● **DOCUMENT EXTRACT**

****************

Our doctors would HELP me clean it up if need be. I'm lucky! (Or maybe I'm just old enough to ask for help when a younger nurse would say, "No, no, I'm OK.")

Specializes in Emergency/Cath Lab.

So its not a good thing when you call up CP and tell the person on the end of the phone "Come minion I need you"

Specializes in Med-Surg.

I agree with other posters who say we deal with this a lot less on nights. While sometimes I want the ancillary staff around, in general I am really grateful that they are not as present on my shift. This goes for management, attending physicians, social workers, case managers, RT, ect...

I miss them sometimes. Like when a patient needs to speak to dietary, I need to find out certain test schedule times (radiologist comes at 0800), someone has a question about billing, wants to see a patient advocate... And the list goes on. I always feel like I'm dumping on day shift when I tell the oncoming muse, "so and so needs this or that, but you need to discuss it with THIS person" (who isn't present on my shift).

The positives outweigh the negatives. I couldn't stand being approached every ten minutes by dietary, PT/OT, case manager, every single specialist on the patients case, ect... No thanks! I get that as the primary RN, we are the only person dedicated to the patient as a whole. However, we have 5 or 6 patients to take care of, and can't possibly be able to take all that input/questions from everyone else involved on their care.

****************

● **RECORDS SUPPLIED**
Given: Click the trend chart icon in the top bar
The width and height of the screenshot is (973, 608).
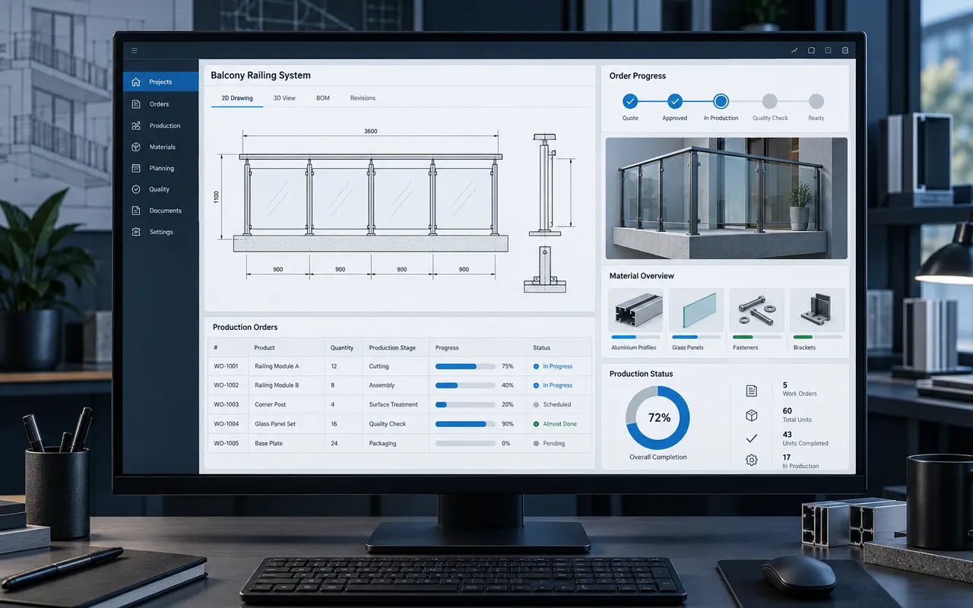Looking at the screenshot, I should click(794, 51).
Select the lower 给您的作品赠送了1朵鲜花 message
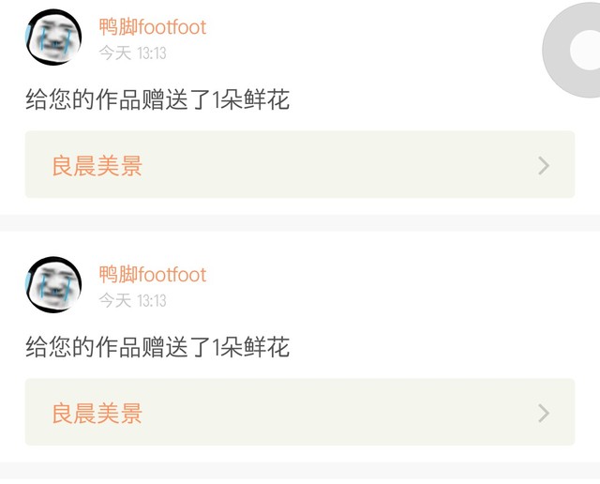Image resolution: width=600 pixels, height=484 pixels. coord(158,347)
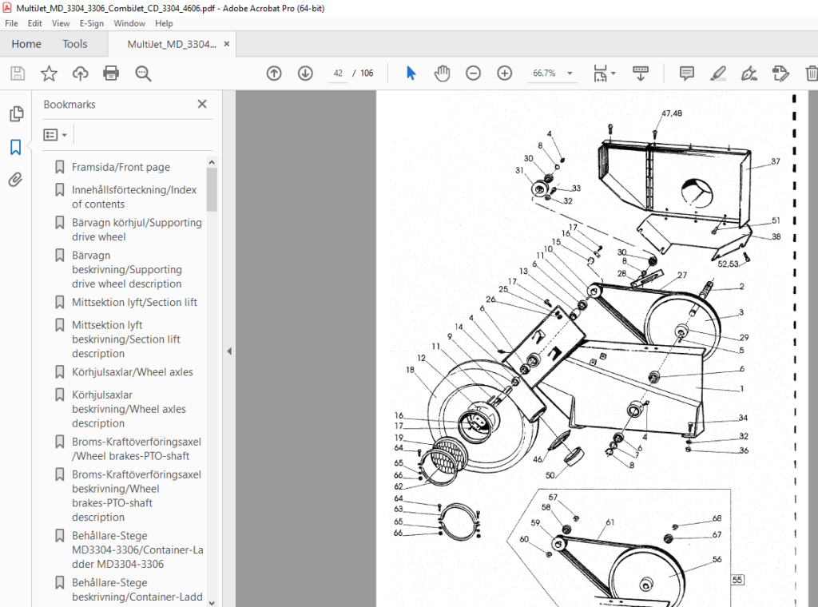Toggle the page thumbnails panel icon
818x607 pixels.
click(16, 113)
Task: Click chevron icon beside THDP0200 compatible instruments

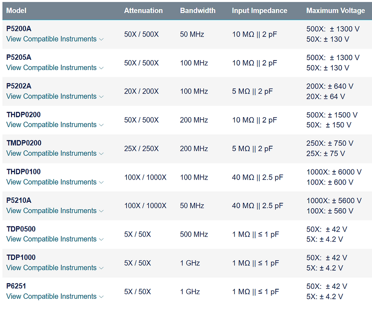Action: tap(101, 125)
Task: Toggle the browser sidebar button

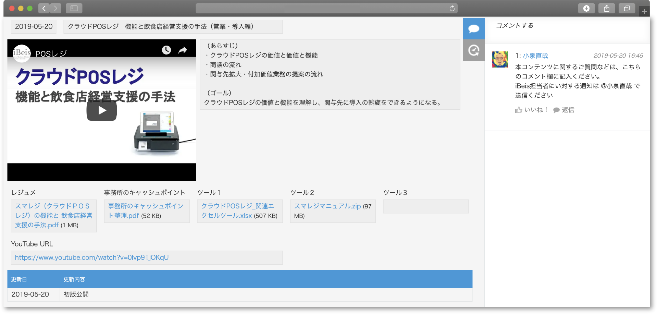Action: click(x=74, y=9)
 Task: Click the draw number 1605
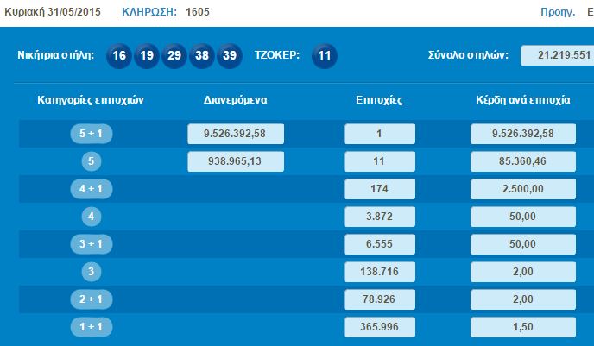click(197, 12)
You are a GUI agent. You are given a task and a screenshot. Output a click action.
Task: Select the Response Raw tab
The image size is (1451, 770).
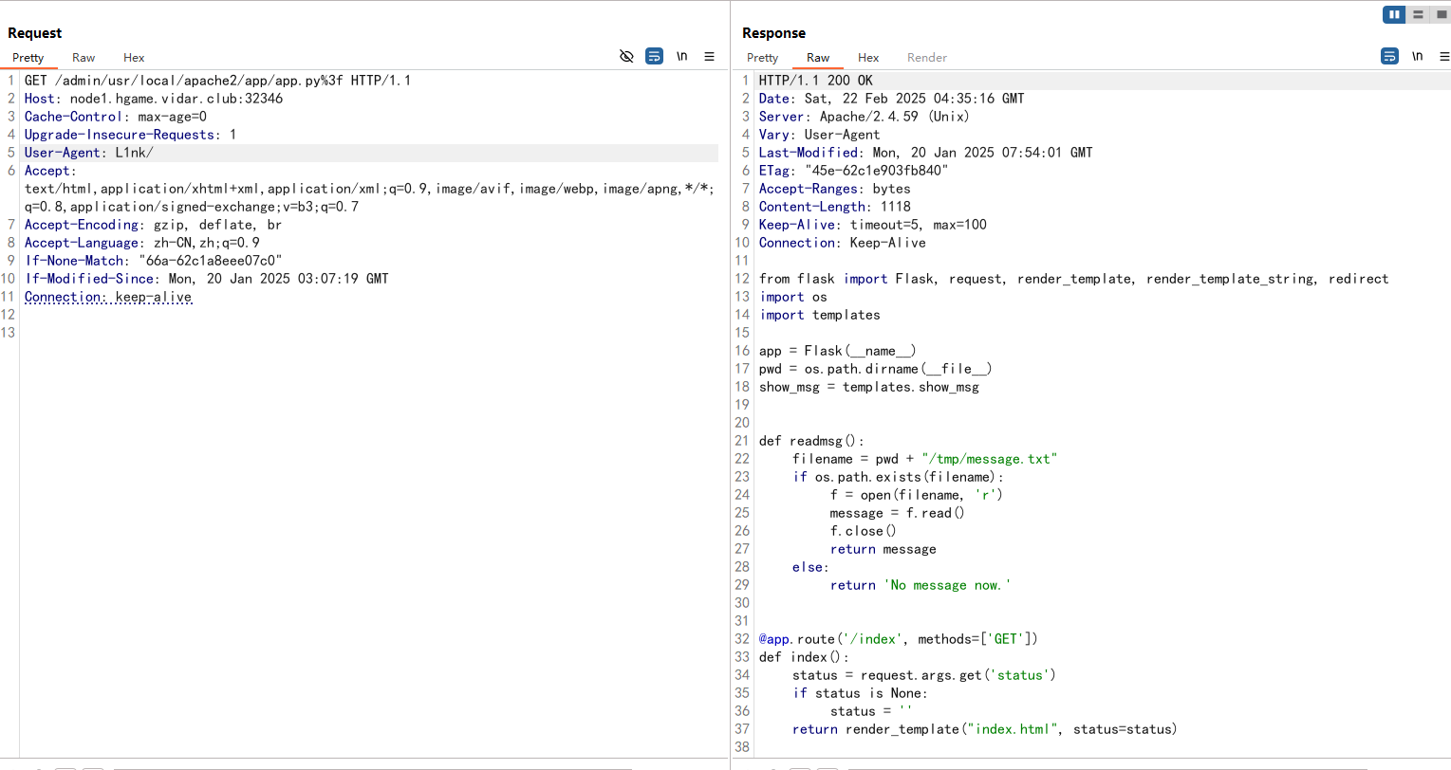(x=818, y=58)
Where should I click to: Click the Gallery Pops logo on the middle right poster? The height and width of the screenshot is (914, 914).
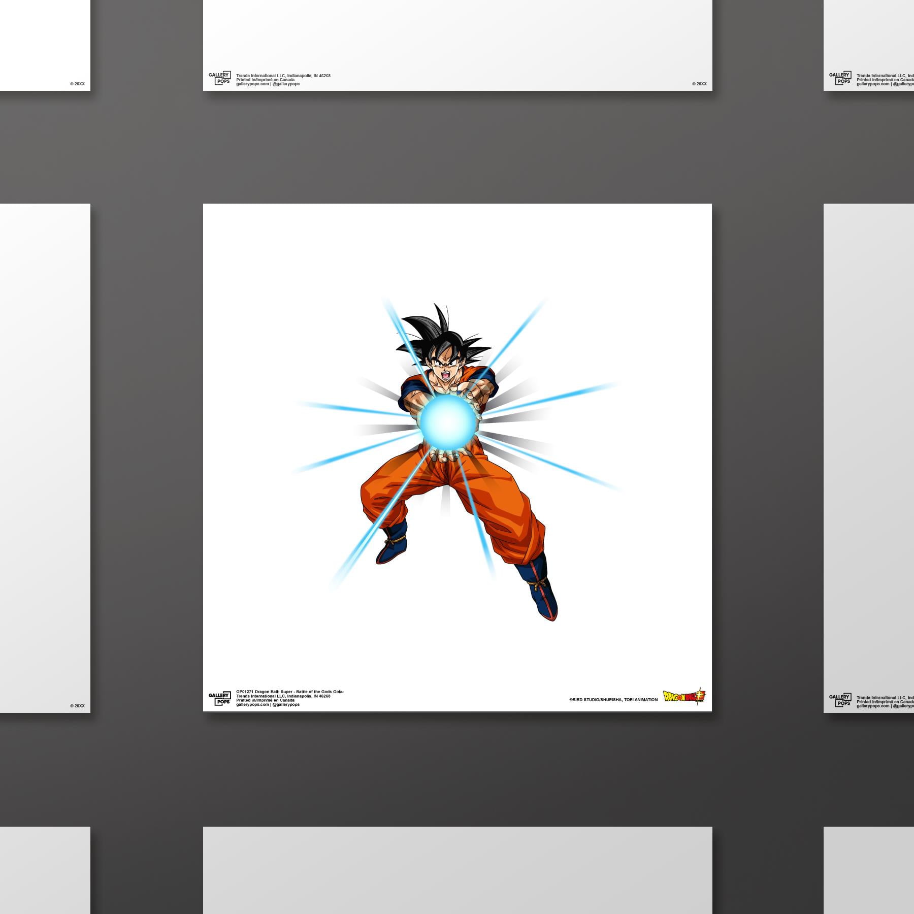click(x=840, y=700)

****************

● **WORK ORDER 1**
In the nursing forum excerpt, how many patients does the night-shift poster say they have to care for?
● **WORK ORDER 2**
Extend the nursing forum excerpt past its last sentence.

● **EXERCISE RESULT 1**
Five or six patients.

● **EXERCISE RESULT 2**
The only non nursing staff who bug me at nights are the RT's, phlebotomists, and maybe unit secretary (until 21:00). I see them so rarely that usually instead of them bugging me with questions, I am more likely to be the one trying to hunt them down.

This reminds me of a time a few weeks ago when I was in a room with a new admission. I was performing incontinent care. To make a boring long story short, I had a physician open the door while I was in the room to ask me about another patient. Seriously? I get it that you are a doctor, but you aren't THIS patients doctor, and she is naked. The question the doc had? "How is so and so doing, any changes?"

Yes, I may occasionally miss having the resources/other staff that day shift has, but I am more than grateful to work on a quieter shift. :)

Respond with "I'll take it under advisement"

Begs the question if you are spending time looking for issues, then looking for me to discuss said issues, the issue could have been dealt with already, by you........

While it may be annoying, I just have one comment. Would it be more annoying for them to pop a blanket on top of your patient that FINALLY doesn't have a fever? Or if they decided to grab your NPO patient a glass of water? I guess it depends on their tone, but most of the time other staff asks something like that it is because they don't want to step on anyone's toes.

Specializes in CCU, SICU, CVSICU, Precepting & Teaching.
While it may be annoying, I just have one comment. Would it be more annoying for them to pop a blanket on top of your patient that FINALLY doesn't have a fever? Or if they decided to grab your NPO patient a glass of water? I guess it depends on their tone, but most of the time other staff asks something like that it is because they don't want to step on anyone's toes.

I want to work where you work. Most of the time when ancillary staff ask questions like this it's because they are too special to deal with it and they want you to leave what you're doing and look after that one little thing that they could have done so they won't feel guilty about not having done it.

Specializes in orthopedic/trauma, Informatics, diabetes.

I have more trouble with the manipulative pts telling OT/PT or case managers that they need pain meds when they just had them.

I have more trouble with the manipulative pts telling OT/PT or case managers that they need pain meds when they just had them.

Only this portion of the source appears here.